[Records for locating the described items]
== == ==

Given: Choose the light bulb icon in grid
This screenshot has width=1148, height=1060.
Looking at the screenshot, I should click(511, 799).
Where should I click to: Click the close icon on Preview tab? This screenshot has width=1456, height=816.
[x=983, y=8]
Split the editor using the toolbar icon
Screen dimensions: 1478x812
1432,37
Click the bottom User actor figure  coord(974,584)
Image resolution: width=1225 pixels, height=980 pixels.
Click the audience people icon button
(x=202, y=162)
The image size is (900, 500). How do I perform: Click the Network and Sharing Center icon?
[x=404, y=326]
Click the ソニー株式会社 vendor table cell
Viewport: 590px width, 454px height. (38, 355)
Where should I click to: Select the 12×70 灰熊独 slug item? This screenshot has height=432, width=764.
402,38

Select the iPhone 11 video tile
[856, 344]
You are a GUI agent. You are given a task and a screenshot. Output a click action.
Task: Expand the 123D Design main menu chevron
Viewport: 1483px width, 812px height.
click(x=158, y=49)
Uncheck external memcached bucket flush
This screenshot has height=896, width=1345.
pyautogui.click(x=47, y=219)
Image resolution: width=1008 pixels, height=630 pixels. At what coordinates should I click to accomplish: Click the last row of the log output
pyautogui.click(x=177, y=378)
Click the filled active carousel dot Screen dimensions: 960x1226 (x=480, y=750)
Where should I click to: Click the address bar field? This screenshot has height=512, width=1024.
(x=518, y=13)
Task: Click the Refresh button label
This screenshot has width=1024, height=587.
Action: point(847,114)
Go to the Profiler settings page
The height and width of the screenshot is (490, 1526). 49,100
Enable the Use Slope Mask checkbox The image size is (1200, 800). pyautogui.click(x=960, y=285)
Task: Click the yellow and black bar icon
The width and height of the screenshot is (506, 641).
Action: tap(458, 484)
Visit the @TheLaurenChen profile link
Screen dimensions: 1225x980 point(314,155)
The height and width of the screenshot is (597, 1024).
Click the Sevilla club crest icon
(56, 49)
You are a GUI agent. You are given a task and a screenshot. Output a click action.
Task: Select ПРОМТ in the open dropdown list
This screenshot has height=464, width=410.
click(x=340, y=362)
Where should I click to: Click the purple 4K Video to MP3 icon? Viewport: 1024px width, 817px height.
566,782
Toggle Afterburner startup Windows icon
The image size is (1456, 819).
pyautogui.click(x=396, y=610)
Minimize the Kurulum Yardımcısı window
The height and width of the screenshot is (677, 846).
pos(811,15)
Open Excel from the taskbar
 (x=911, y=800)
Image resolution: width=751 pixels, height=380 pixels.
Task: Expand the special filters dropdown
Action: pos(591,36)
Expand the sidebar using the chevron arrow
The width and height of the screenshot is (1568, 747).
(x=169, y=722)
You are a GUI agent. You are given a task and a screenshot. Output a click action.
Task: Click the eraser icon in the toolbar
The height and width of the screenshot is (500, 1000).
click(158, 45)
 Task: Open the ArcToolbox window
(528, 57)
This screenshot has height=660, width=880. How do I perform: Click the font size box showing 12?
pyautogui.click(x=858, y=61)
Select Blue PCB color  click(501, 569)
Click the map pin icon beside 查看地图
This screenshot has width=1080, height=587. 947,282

== == ==

### Given problem
Please find each line in the records that contains the word "Expand" and copy those lines.

### Task response
Task: Expand the 123D Design main menu chevron
Task: Expand the special filters dropdown
Expand the sidebar using the chevron arrow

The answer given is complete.